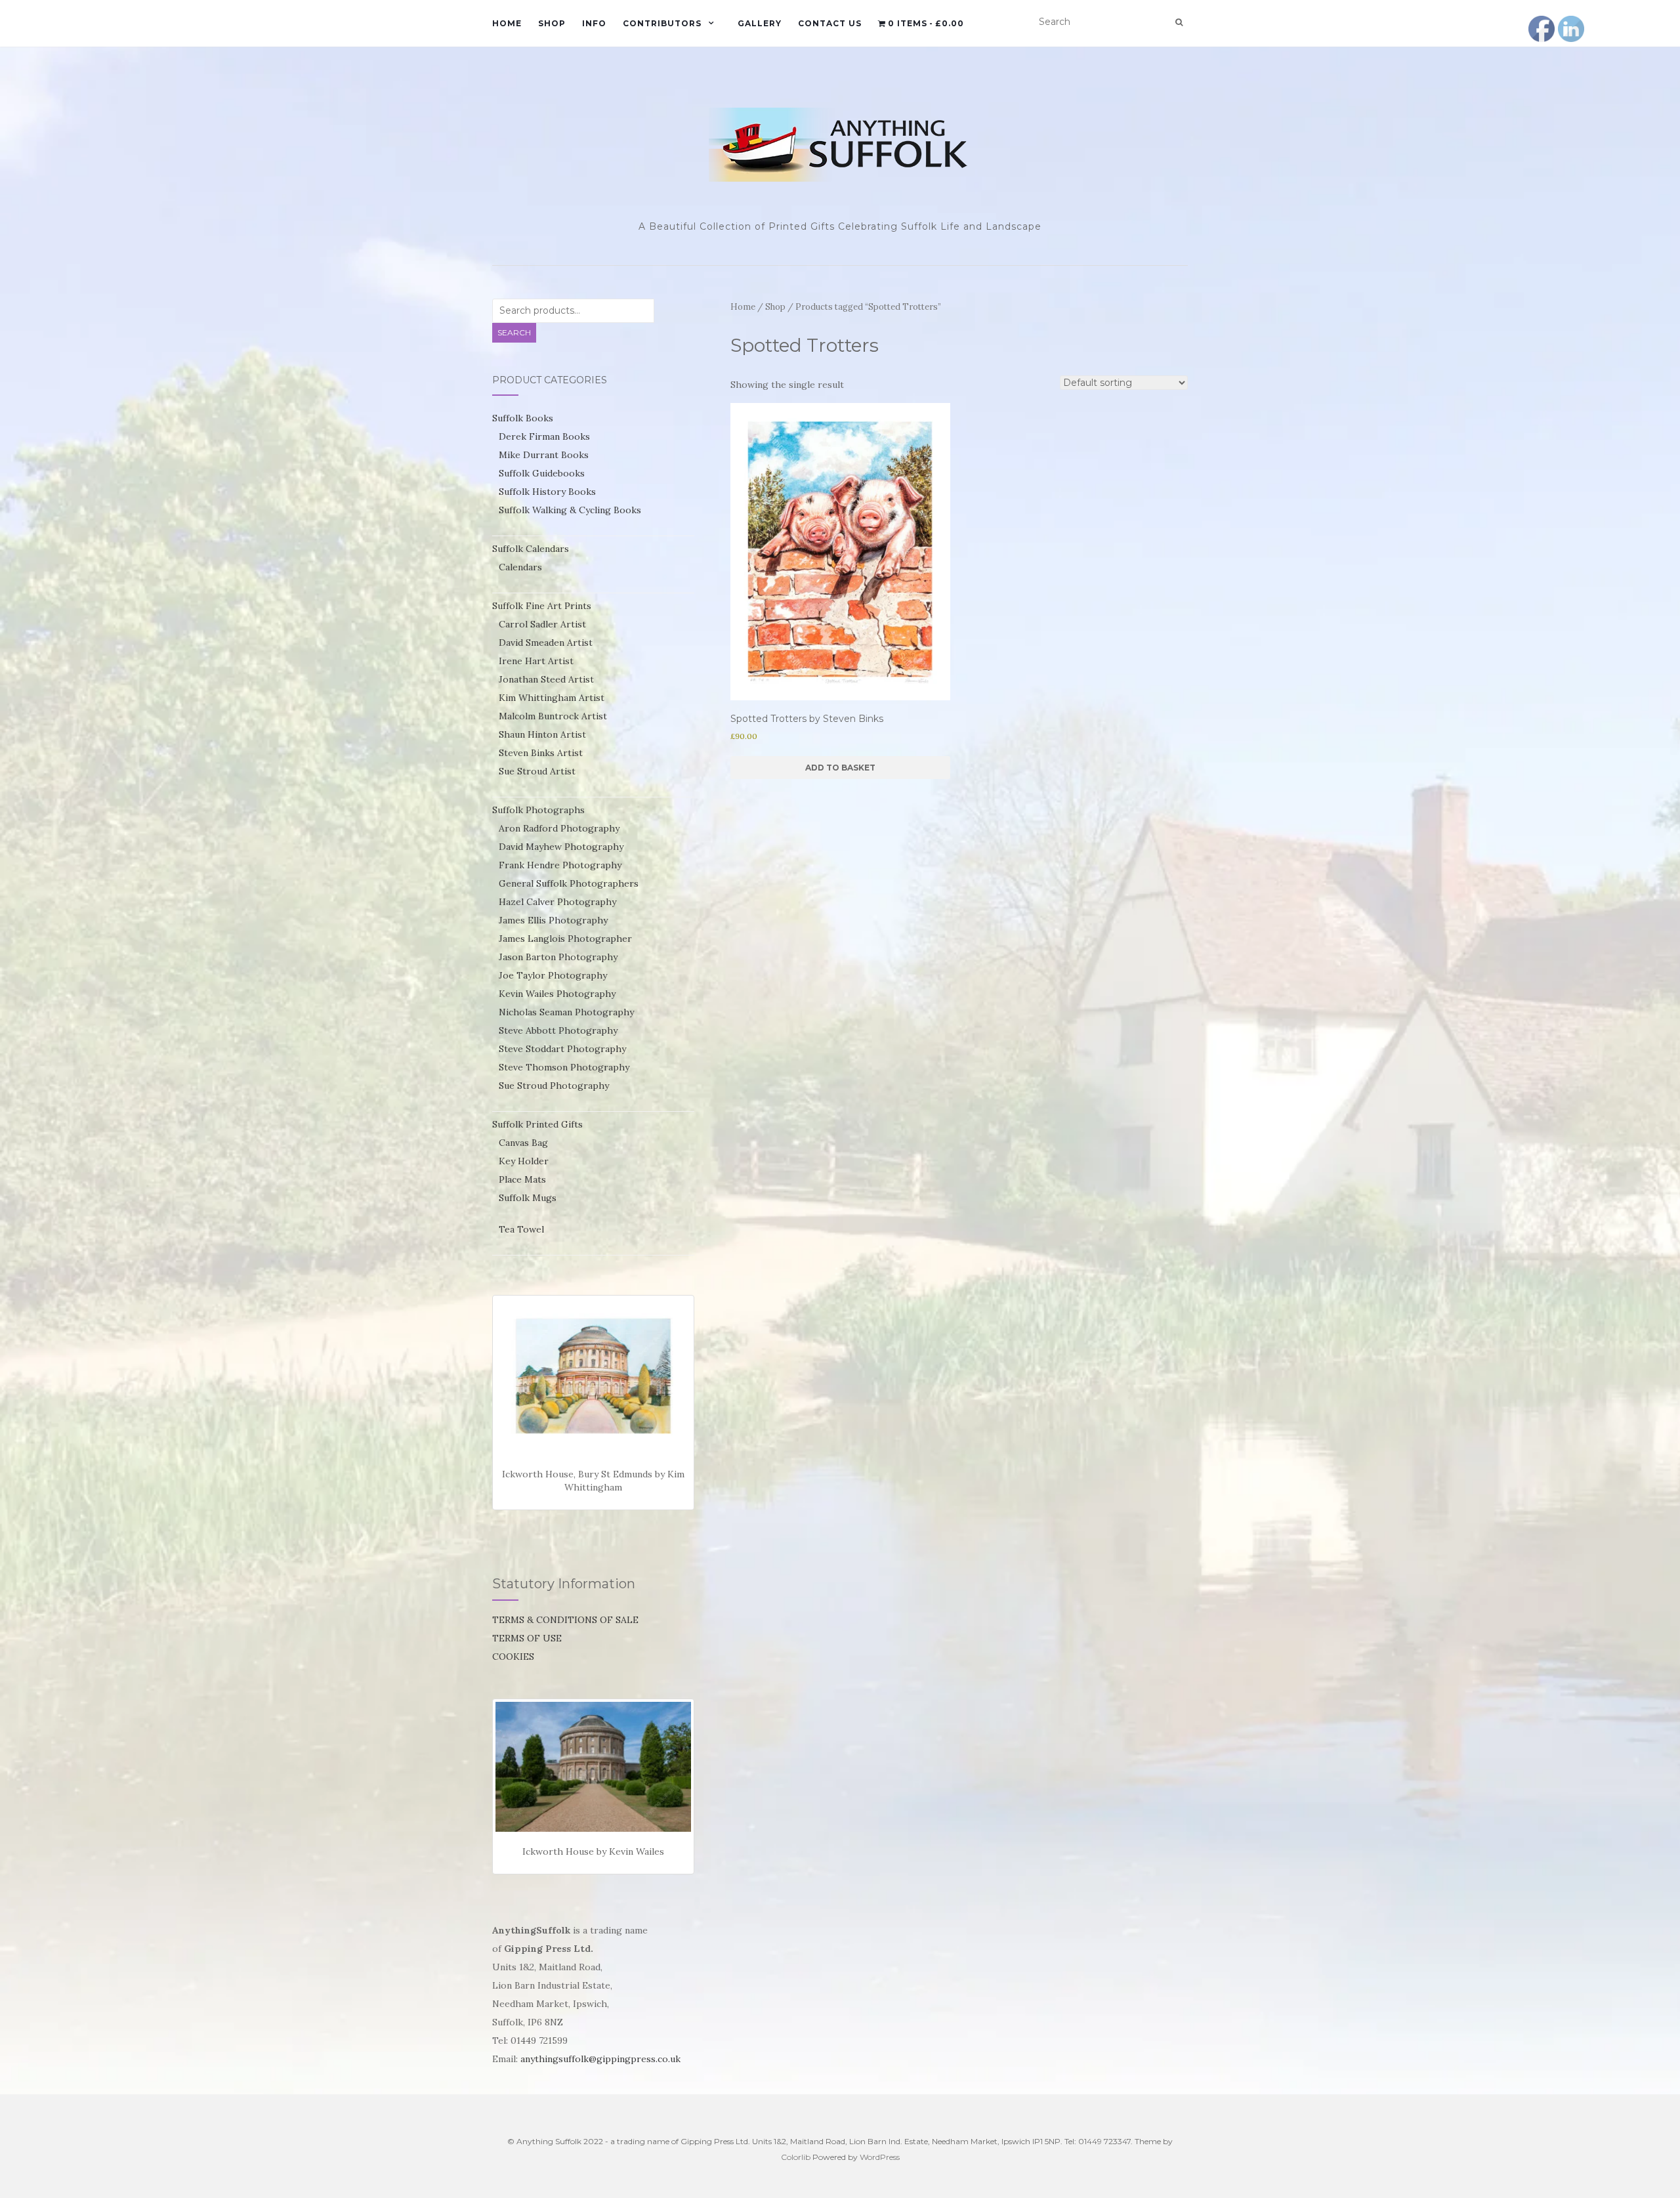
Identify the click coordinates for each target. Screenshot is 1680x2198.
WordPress (880, 2157)
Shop (552, 23)
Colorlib (795, 2157)
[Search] (1179, 22)
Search (514, 332)
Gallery (760, 23)
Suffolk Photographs (538, 810)
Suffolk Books (522, 418)
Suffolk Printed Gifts (537, 1124)
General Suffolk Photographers (569, 883)
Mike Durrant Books (544, 455)
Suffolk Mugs (527, 1198)
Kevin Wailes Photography (557, 994)
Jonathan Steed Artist (546, 679)
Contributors (662, 23)
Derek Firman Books (544, 436)
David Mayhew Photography (561, 847)
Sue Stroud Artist (537, 771)
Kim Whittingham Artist (551, 698)
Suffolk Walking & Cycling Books (570, 510)
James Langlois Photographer (565, 938)
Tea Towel (521, 1229)
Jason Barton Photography (558, 957)
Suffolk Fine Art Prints (541, 606)
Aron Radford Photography (559, 828)
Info (594, 23)
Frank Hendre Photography (560, 865)
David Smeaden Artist (546, 642)
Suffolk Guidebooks (542, 473)
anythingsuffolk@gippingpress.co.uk (600, 2059)
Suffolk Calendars (530, 549)
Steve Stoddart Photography (562, 1049)
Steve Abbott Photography (558, 1030)
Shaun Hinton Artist (542, 734)
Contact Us (830, 23)
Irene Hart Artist (536, 661)
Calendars (520, 567)
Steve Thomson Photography (564, 1067)
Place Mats (522, 1179)
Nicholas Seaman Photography (566, 1012)
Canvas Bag (523, 1143)
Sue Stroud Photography (554, 1085)
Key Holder (524, 1161)
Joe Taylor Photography (553, 975)
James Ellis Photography (553, 920)
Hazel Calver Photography (557, 902)
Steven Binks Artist (541, 753)
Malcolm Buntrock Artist (553, 716)
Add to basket (840, 767)
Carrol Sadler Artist (542, 624)
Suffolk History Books (547, 491)
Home (507, 23)
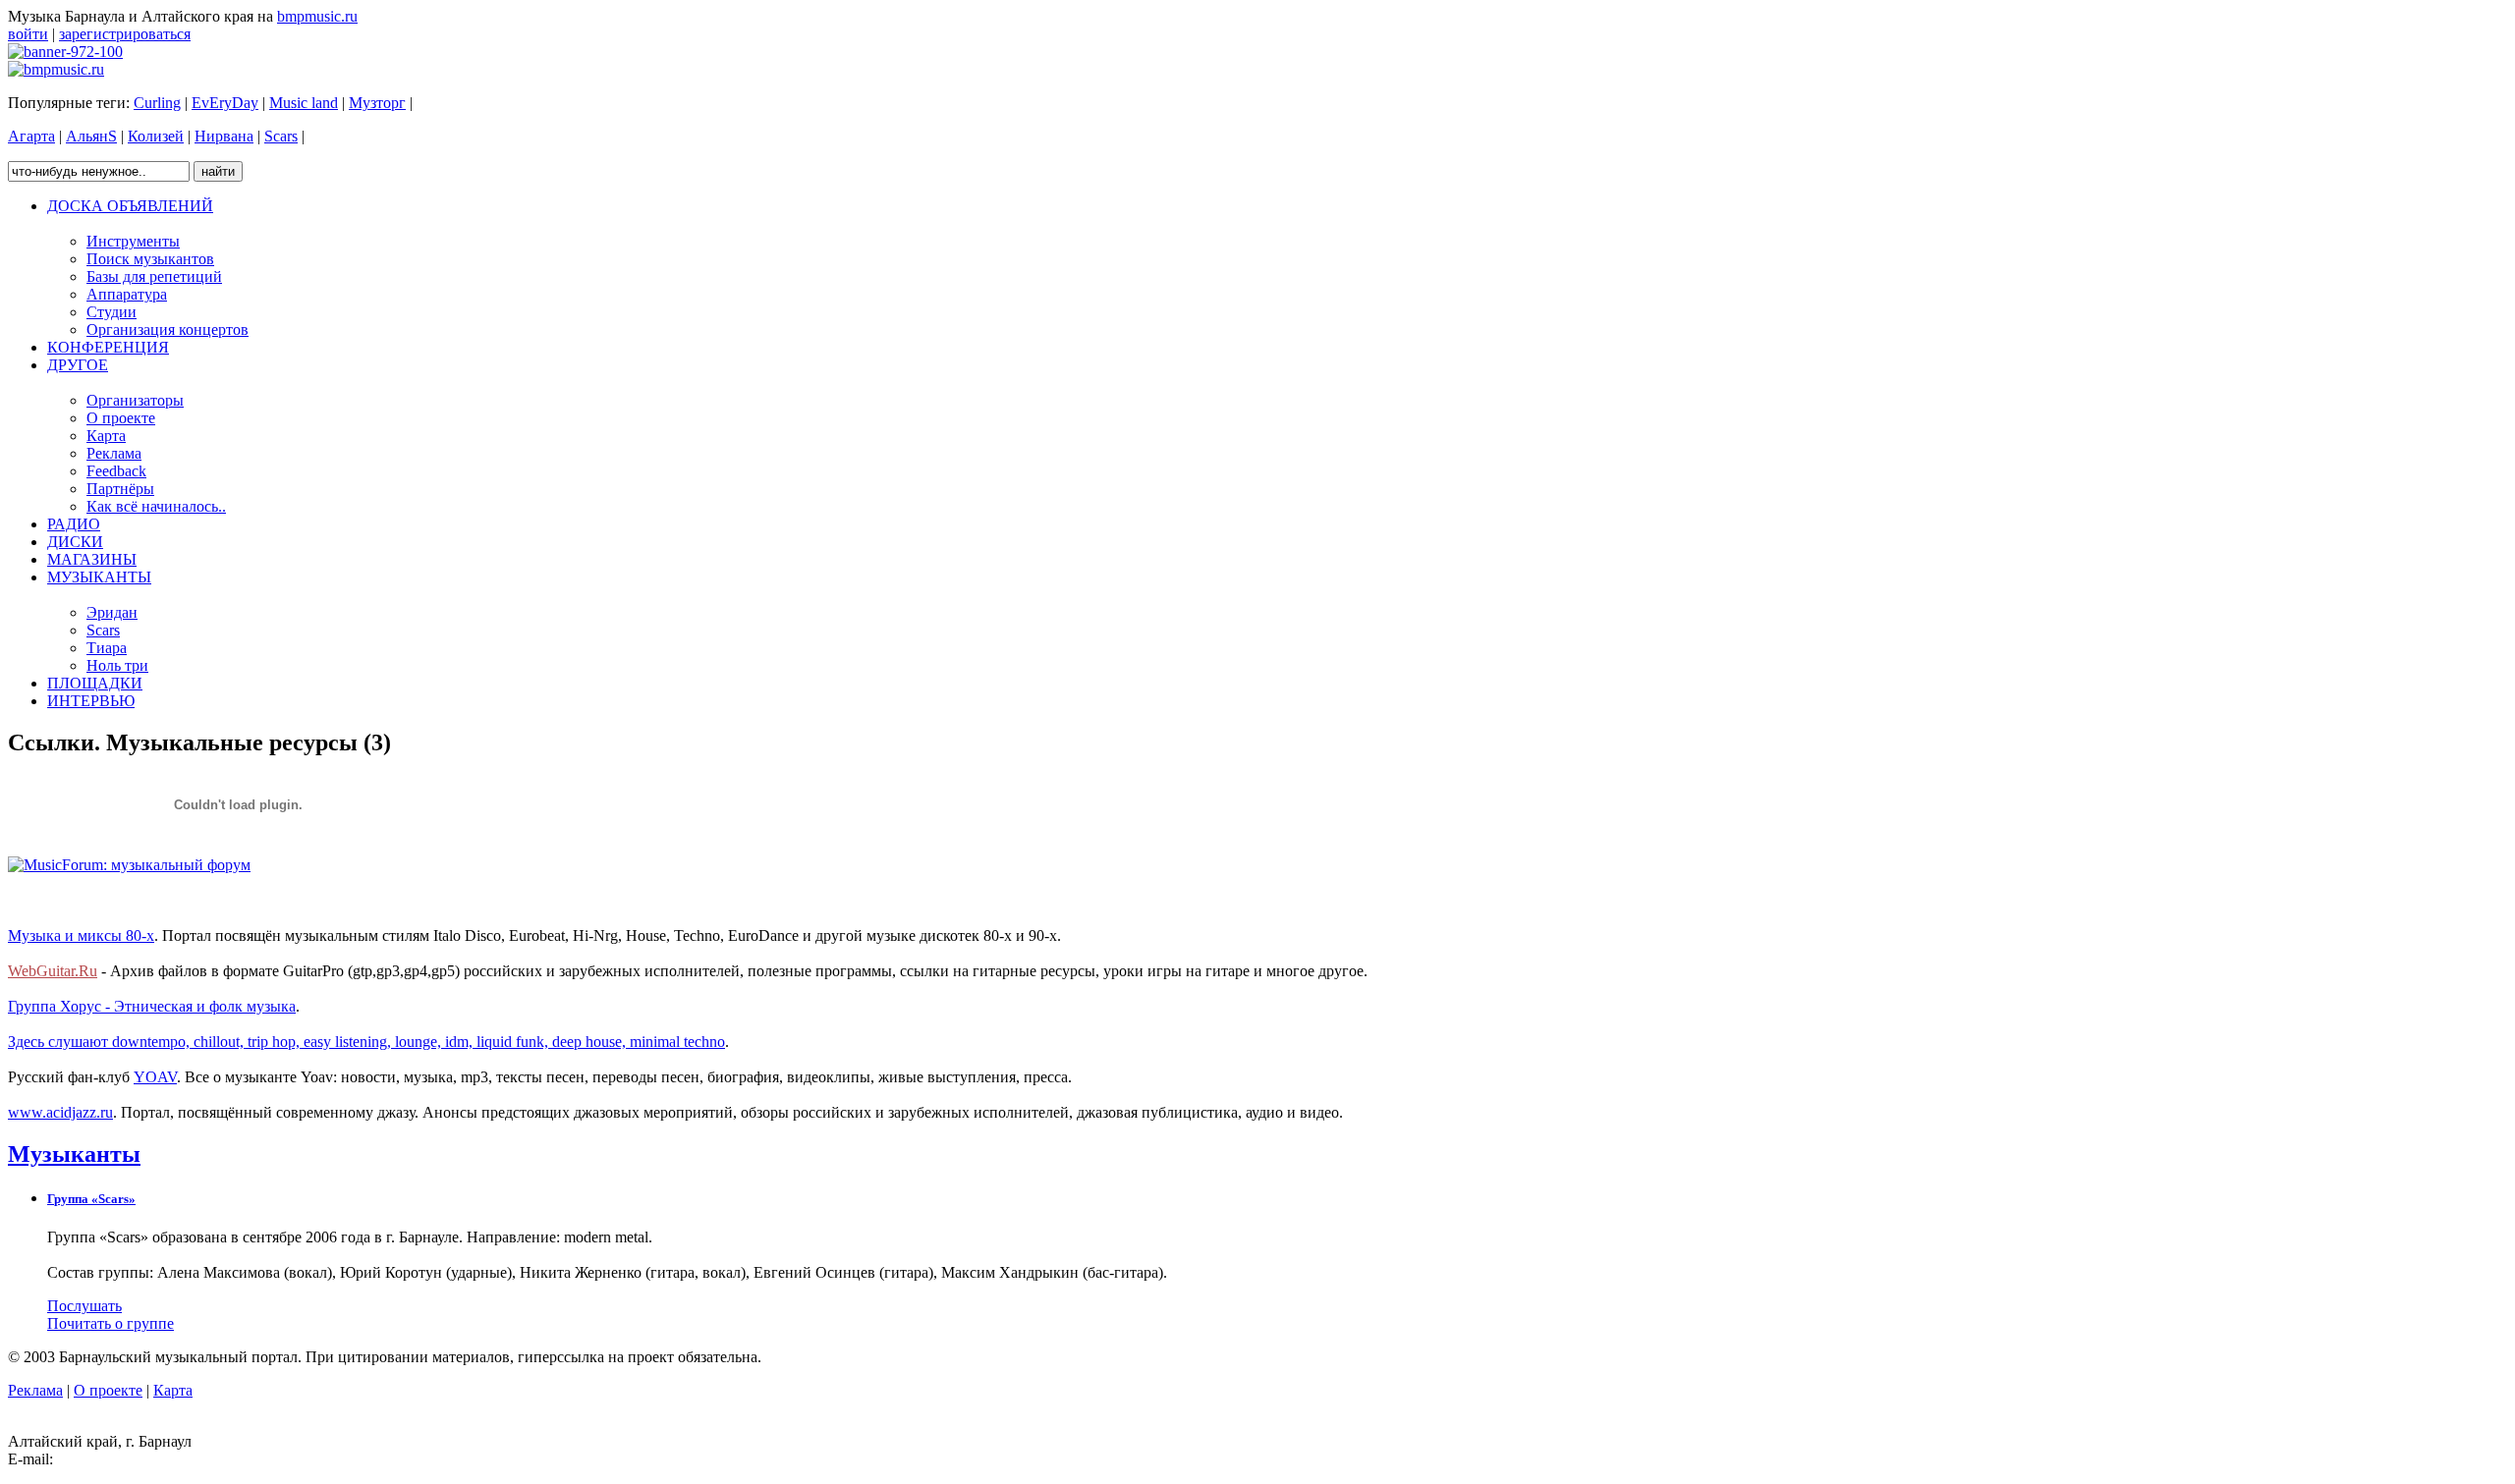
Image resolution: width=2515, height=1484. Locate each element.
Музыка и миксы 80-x (81, 935)
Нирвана (224, 136)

# # # # # # #

_What to work on_
Report, from the entries above, each line where "Stroud" is found.

_Result of this task_
Sue Stroud Artist (537, 771)
Sue Stroud Photography (554, 1085)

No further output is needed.